◆ **Exercise aim**
Can you update the entries below by changing each "GUI agent" to "UI assistant", with nothing else altered?

A run of entries
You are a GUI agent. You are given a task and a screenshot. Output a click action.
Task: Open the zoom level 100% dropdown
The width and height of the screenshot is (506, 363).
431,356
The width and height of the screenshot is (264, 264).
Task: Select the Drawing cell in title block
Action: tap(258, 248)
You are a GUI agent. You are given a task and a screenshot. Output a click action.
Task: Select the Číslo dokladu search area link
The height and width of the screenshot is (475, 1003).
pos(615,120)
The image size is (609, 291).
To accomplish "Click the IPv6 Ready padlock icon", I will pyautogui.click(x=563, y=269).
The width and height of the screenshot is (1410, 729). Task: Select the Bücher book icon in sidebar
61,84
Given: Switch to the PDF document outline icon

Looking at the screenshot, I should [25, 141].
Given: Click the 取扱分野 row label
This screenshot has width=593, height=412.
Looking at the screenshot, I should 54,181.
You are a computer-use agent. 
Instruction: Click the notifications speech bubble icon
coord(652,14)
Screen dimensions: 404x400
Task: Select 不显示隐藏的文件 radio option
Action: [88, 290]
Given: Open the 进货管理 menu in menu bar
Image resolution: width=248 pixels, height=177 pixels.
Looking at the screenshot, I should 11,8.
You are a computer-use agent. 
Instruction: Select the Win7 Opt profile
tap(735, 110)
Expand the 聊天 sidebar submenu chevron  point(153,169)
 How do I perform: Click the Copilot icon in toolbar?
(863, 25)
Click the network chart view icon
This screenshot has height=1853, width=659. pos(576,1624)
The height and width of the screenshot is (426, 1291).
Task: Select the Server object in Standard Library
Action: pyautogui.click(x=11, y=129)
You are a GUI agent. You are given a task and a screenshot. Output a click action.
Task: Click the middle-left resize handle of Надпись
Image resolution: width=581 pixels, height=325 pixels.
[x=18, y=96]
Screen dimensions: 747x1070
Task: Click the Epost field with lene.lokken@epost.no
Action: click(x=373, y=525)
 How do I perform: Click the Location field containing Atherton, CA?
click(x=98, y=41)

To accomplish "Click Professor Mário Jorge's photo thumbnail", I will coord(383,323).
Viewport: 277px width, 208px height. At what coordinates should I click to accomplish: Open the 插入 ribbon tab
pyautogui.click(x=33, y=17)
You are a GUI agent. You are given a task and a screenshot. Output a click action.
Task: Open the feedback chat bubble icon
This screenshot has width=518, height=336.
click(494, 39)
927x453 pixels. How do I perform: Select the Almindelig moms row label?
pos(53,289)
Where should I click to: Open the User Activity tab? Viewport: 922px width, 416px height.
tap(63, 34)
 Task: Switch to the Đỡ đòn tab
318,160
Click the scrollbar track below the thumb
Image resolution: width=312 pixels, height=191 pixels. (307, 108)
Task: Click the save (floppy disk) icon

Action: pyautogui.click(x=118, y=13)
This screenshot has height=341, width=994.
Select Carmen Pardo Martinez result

◆ **Problem solution**
You are a UI assistant. You are given a task and a screenshot. Output a click action.
Task: Open the zoom level 100% dropdown
The width and height of the screenshot is (506, 363).
431,356
The width and height of the screenshot is (264, 264).
Task: Select the Drawing cell in title block
Action: tap(258, 248)
You are a UI assistant. You are given a task and a screenshot. Output a click action.
Task: Select the Číslo dokladu search area link
The height and width of the screenshot is (475, 1003).
pos(615,120)
The image size is (609, 291).
To accomplish "Click the IPv6 Ready padlock icon", I will pyautogui.click(x=563, y=269).
The width and height of the screenshot is (1410, 729). Task: Select the Bücher book icon in sidebar
61,84
Given: Switch to the PDF document outline icon

Looking at the screenshot, I should [25, 141].
Given: Click the 取扱分野 row label
This screenshot has width=593, height=412.
Looking at the screenshot, I should 54,181.
You are a computer-use agent. 
Instruction: Click the notifications speech bubble icon
coord(652,14)
Screen dimensions: 404x400
Task: Select 不显示隐藏的文件 radio option
Action: [88, 290]
Given: Open the 进货管理 menu in menu bar
Image resolution: width=248 pixels, height=177 pixels.
Looking at the screenshot, I should 11,8.
You are a computer-use agent. 
Instruction: Select the Win7 Opt profile
tap(735, 110)
Expand the 聊天 sidebar submenu chevron  point(153,169)
 How do I perform: Click the Copilot icon in toolbar?
(863, 25)
Click the network chart view icon
This screenshot has height=1853, width=659. pos(576,1624)
The height and width of the screenshot is (426, 1291).
Task: Select the Server object in Standard Library
Action: pyautogui.click(x=11, y=129)
You are a UI assistant. You are given a task and a screenshot. Output a click action.
Task: Click the middle-left resize handle of Надпись
Image resolution: width=581 pixels, height=325 pixels.
[x=18, y=96]
Screen dimensions: 747x1070
Task: Click the Epost field with lene.lokken@epost.no
Action: click(x=373, y=525)
 How do I perform: Click the Location field containing Atherton, CA?
click(x=98, y=41)

To accomplish "Click Professor Mário Jorge's photo thumbnail", I will coord(383,323).
Viewport: 277px width, 208px height. At what coordinates should I click to accomplish: Open the 插入 ribbon tab
pyautogui.click(x=33, y=17)
You are a UI assistant. You are given a task and a screenshot. Output a click action.
Task: Open the feedback chat bubble icon
This screenshot has width=518, height=336.
click(494, 39)
927x453 pixels. How do I perform: Select the Almindelig moms row label?
pos(53,289)
Where should I click to: Open the User Activity tab? Viewport: 922px width, 416px height.
tap(63, 34)
 Task: Switch to the Đỡ đòn tab
318,160
Click the scrollbar track below the thumb
Image resolution: width=312 pixels, height=191 pixels. (307, 108)
Task: Click the save (floppy disk) icon

Action: pyautogui.click(x=118, y=13)
This screenshot has height=341, width=994.
Select Carmen Pardo Martinez result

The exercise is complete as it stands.